Yes, nominal stock market accounts continue to grow, but since peaking in 2018, its growth rate has fallen.  It grew by 5.72% in 2022, down from 16% in 2021.  Total PSE accounts of 1.713 million represented about 1.5% of the 115.5 million population in 2022.  (PSE, 2023) (Figure 2, highest graph) 

 

Yet, more people have indirect exposure to the stock markets via mutual funds, UITFs, and ETFs than direct ones.   Although here, we will be discussing the direct trading accounts via the network of PSE brokers.  

 

The net gain of 92,717 accounts in 2022 was the smallest since 2017's 95,623. (Figure 2, second to the highest pane) 

 

The corroding returns of the PSEi appear to have resonated with the public's participation.  While the record PSEi high in early 2017 motivated the influx of the biggest crowd in 2018, the succeeding grinding bear market has reverberated with dwindling participation rates. (Figure 2, second to the lowest and lowest charts) 

Figure 3 

 

The online platform continues to draw retail participation, though.

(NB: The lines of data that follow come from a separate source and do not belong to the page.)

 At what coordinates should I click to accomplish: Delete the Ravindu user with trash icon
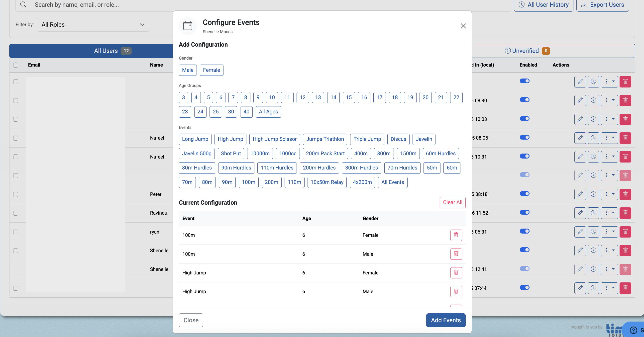tap(625, 213)
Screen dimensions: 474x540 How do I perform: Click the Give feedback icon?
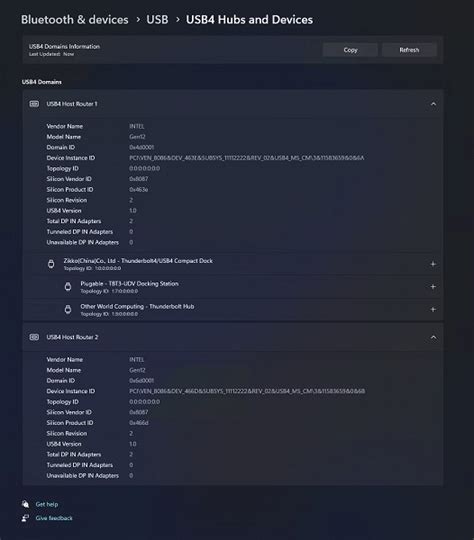pos(25,518)
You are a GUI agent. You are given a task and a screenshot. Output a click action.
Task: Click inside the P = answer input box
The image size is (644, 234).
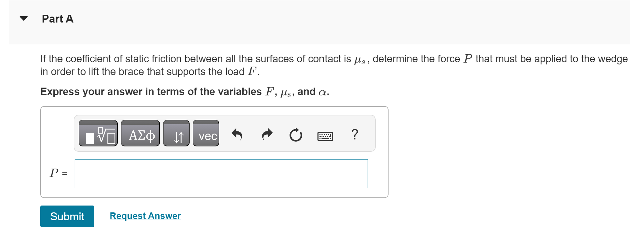[221, 173]
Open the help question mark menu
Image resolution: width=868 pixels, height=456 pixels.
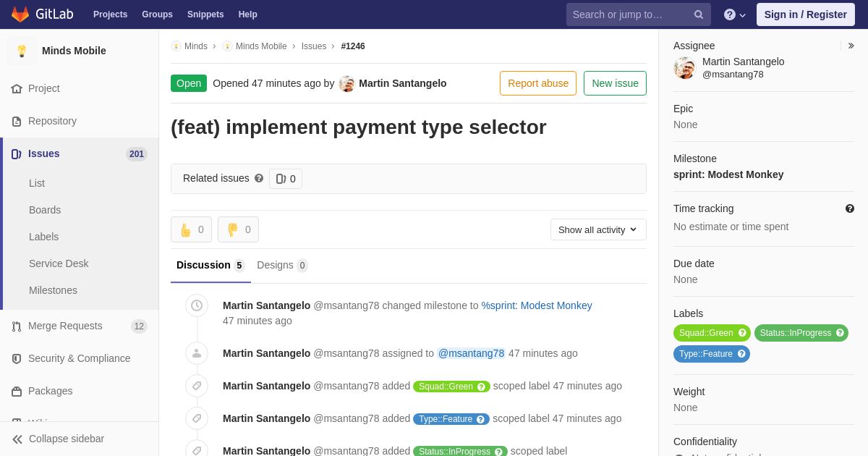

It was up by 8.62% in 2022—strikingly, a plunge from the double-digit growth rates from 2014-2021, which averaged 32.05%!  


Nonetheless, with traditional or brick-and-mortar accounts suffering a 1.6% contraction in 2022, the online platform snared the majority (73.5%) of PSE investors. (Figure 3, topmost, second to the highest left and right charts) 

 

The thing is, the deterioration has not only been on the slower entry of new players but on the share of active accounts, which fell to 20.2%, the lowest since at least 2012!  In short, the PSE may have 1.7 million accounts, but only 345k were active. (Figure 3, second to the lowest graph) 

 

Market internals data as daily trade, advance decline spread, and the number of issues traded daily confirm this. 

 

Aside, including new entries, the sharp drop in active participants has been consistent with the entropy in volume/liquidity. (Figure 3, lowest window) 

 

IV. Demographic Distribution: Most Affected Groups were (Generally) Gen-Z Group and Seniors


Figure 4 

 

Also, the demographic distribution reveals a sharp decrease on the fringes of the PSE.  Or, the penetration level declined significantly in the youngest and the eldest groups.  This dynamic applies to both online and traditional accounts but includes inactive participants.   

 

Seniors regressed to their pre-2021 levels but were slightly lower in total.  In the context of the online platform, seniors also reverted to pre-2021 levels after the deviant spike in 2021. (Figure 4) 

 

But the generally Gen Z group (18-29), the most vulnerable—reported a dive in account participation below the 2018-2021 levels. 

 

The proposition could be that savings from jobs and income may have been difficult for the Gen Z category to enroll in the stock market. 

 

The bulk of the investors/traders was in 30-60 years of age. 

 

V. Declining Bank Liquidity, Falling PSE Volume, and the PSEi 30’s Bear Market; What to Expect 

Figure 5 

 

Finally, bank liquidity conditions resonate with the peso turnover at the PSE, as shown by cash to deposits and deposit liabilities. (Figure 5, top and second to the highest windows) 

 

Since peaking in 2013, their declines have mirrored the ebbing flow of the PSE's gross volume, which includes special block sales. (Figure 5, second to the lowest graph) 

 

To reiterate, ultimately, savings from capital formation will determine the fate of local equity markets.   And this will be expressed by the peso volume/turnover, where price levels and participation rates should follow.  After all, nothing draws a crowd more than winners.  

 

What to expect? 

 

With an exceedingly low base, the public's participation could grow (under present conditions), but perhaps to reflect population growth. 

 

That said, a "foray of new stock brokerage firms in the online trading space and the upcoming rollout of stock investing features in finance apps" will hardly generate meteoric growth.  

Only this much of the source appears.